Data for this exercise
■ ■ ■ ■ ■

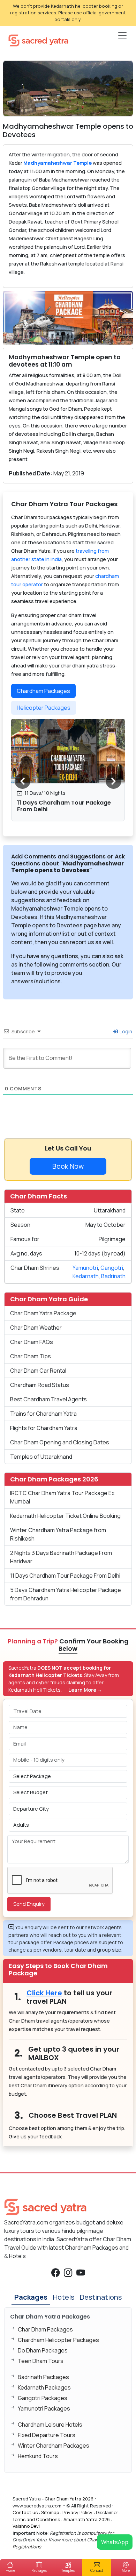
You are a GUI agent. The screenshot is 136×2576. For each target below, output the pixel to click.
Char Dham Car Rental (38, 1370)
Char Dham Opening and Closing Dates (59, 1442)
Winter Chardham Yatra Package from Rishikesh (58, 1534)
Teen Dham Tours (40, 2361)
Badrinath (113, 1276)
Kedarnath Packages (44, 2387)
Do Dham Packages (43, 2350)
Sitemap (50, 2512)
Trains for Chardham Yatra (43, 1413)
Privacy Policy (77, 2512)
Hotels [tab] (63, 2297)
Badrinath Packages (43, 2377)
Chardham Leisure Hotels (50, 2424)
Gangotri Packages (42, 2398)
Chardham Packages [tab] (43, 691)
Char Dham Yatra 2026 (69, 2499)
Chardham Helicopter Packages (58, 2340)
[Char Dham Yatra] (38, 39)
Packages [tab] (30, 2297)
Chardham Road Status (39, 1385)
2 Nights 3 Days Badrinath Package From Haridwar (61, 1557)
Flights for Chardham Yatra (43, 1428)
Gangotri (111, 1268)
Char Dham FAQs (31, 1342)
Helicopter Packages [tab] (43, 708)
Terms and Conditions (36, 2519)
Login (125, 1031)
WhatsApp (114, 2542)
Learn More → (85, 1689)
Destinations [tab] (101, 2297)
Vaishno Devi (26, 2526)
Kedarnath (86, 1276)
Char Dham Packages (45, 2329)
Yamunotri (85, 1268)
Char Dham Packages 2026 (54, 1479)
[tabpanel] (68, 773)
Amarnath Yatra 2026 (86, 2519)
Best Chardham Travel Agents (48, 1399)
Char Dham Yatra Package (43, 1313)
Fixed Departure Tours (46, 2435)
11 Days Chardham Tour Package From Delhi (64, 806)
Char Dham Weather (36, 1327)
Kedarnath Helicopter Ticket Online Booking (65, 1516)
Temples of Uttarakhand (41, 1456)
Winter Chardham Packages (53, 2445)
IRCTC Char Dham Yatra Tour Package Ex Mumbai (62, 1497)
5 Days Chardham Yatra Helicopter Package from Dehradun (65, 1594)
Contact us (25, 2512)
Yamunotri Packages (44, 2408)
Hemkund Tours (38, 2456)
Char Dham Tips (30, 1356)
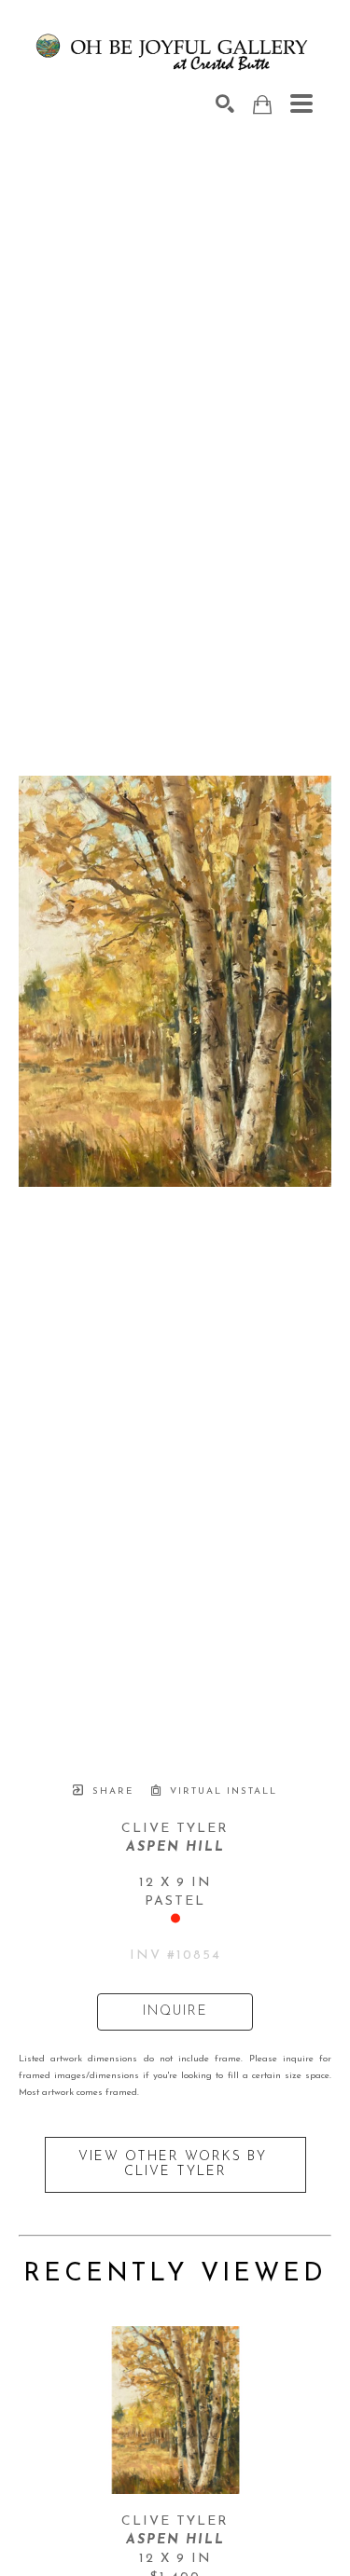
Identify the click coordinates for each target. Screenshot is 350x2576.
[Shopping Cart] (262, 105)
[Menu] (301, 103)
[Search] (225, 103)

■ ■ ■ ■ ■

Copy exactly, please, the lines that run from the line holding "11 Days Chardham" through the closing line of the material above, omitting every picture.

11 Days Chardham Tour Package From Delhi (64, 806)
Char Dham Weather (36, 1327)
Kedarnath Helicopter Ticket Online Booking (65, 1516)
Temples of Uttarakhand (41, 1456)
Winter Chardham Packages (53, 2445)
IRCTC Char Dham Yatra Tour Package Ex Mumbai (62, 1497)
5 Days Chardham Yatra Helicopter Package from Dehradun (65, 1594)
Contact us (25, 2512)
Yamunotri Packages (44, 2408)
Hemkund Tours (38, 2456)
Char Dham Tips (30, 1356)
Identify the click coordinates for each target. Screenshot is 350x2576.
[Shopping Cart] (262, 105)
[Menu] (301, 103)
[Search] (225, 103)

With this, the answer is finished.